The 4th Circuit Court ruled on an assault weapon ban in Maryland. They said, in part:

Strict scrutiny, then, is the appropriate level of scrutiny to apply to the ban of semi- automatic rifles and magazines holding more than 10 rounds.


In our view, Maryland law implicates the core protection of the Second Amendment—“the right of law-abiding responsible citizens to use arms in defense of hearth and home,” District of Columbia v. Heller, 554 U.S. 570, 635 (2008), and we are compelled by Heller and McDonald v. City of Chicago, 561 U.S. 742 (2010), as well as our own precedent in the wake of these decisions, to conclude that the burden is substantial and strict scrutiny is the applicable standard of review for Plaintiffs’ Second Amendment claim. Thus, the panel vacates the district court’s denial of Plaintiffs’ Second Amendment claims and remands for the district court to apply strict scrutiny.

It was a 2-1 majority. To put it technically, “Suck on that one, anti-rights cultists!”

Ahem. That is to say, “I’d count that as a potentially important win.”


4 thoughts on “Strict scrutiny in MD by the 4th on the 2nd

  1. a good win. generally, we don’t want such matters litigated in the 9th circuit, or anywhere near washington d.c. this is a nice result out of anyplace near the capital. said by someone from one of the outlying “districts.”

  2. True, though “nice try, now try again” isn’t quite as satisfying as “we reverse”.

    Also, while “strict scrutiny” is better than nothing, it still has no Constitutional basis as I have pointed out before — what happened here could be read simply as an invitation for the bad guys to come up with better excuses for infringing something that “shall not be infringed”.

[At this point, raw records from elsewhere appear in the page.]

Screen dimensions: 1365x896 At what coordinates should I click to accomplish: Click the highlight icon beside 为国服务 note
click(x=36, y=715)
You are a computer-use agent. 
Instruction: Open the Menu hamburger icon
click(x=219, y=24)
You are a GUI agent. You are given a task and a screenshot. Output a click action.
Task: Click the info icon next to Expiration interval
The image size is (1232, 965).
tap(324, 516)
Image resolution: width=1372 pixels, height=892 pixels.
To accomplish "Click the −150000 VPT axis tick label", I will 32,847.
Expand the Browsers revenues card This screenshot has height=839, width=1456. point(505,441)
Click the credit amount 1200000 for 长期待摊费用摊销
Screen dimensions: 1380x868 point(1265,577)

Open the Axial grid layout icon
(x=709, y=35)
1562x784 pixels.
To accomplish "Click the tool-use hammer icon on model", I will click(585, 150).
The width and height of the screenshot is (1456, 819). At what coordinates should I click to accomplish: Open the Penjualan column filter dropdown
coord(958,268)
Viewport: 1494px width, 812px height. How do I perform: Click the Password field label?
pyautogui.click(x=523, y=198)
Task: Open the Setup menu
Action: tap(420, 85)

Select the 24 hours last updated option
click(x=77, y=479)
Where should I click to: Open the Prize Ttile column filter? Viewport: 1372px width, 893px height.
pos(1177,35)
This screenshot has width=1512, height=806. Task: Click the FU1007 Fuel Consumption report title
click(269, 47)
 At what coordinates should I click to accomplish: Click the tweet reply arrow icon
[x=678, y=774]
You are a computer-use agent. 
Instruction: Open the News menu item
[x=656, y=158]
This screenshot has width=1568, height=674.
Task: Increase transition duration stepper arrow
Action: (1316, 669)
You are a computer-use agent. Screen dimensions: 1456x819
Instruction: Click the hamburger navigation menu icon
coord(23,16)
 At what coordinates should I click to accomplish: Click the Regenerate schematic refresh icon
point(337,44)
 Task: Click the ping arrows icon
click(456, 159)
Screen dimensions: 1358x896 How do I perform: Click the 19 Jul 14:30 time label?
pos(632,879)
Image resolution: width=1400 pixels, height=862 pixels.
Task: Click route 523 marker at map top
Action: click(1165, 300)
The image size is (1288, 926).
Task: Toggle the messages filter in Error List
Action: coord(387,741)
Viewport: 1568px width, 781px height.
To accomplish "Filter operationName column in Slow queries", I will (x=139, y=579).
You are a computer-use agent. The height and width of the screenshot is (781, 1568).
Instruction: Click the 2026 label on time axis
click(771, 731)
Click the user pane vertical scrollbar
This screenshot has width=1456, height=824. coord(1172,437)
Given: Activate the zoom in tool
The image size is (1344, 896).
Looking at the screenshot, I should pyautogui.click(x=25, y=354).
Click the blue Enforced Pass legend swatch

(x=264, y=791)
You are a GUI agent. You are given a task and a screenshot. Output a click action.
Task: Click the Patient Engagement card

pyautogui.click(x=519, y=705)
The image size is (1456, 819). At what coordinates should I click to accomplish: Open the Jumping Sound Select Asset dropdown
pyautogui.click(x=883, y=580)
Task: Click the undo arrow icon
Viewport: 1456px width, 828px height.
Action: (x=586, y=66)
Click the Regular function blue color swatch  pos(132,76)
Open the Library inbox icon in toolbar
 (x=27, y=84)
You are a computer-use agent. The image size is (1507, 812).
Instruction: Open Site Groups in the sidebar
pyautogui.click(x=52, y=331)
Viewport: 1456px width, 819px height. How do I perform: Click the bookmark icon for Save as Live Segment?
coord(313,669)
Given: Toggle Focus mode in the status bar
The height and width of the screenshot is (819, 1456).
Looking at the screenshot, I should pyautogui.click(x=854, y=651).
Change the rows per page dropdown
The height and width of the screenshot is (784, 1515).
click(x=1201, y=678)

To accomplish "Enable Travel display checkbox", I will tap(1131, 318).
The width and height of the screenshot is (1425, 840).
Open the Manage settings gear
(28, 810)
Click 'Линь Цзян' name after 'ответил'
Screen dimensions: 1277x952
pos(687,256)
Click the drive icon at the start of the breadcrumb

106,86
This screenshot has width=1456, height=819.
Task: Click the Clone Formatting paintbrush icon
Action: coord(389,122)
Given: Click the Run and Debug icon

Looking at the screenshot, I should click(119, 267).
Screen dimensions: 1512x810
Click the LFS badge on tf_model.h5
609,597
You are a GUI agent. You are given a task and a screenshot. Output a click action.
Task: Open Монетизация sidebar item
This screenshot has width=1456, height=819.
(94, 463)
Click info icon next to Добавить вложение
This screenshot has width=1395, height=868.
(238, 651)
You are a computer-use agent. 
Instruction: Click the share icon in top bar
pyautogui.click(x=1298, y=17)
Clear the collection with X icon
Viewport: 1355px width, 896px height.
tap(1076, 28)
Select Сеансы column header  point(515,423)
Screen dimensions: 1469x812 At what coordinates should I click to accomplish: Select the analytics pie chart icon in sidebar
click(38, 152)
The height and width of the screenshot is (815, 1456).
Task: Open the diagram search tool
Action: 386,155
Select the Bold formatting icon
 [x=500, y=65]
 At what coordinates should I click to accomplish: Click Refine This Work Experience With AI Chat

    • I remember reading that the US Court of Appeals (any circuit) generally avoids ruling on the merits of cases. Rather, they tend to decide based on perceived procedural errors. As such, reminding cases back to the courts from which they came with clarifying instructions is pretty common.

      Still, a finding that the “intermediate scrutiny two-step” is, in itself, a procedural error when applied to the Second Amendment is fantastic from ANY circuit, let alone a non-gun-friendly one like the 2nd.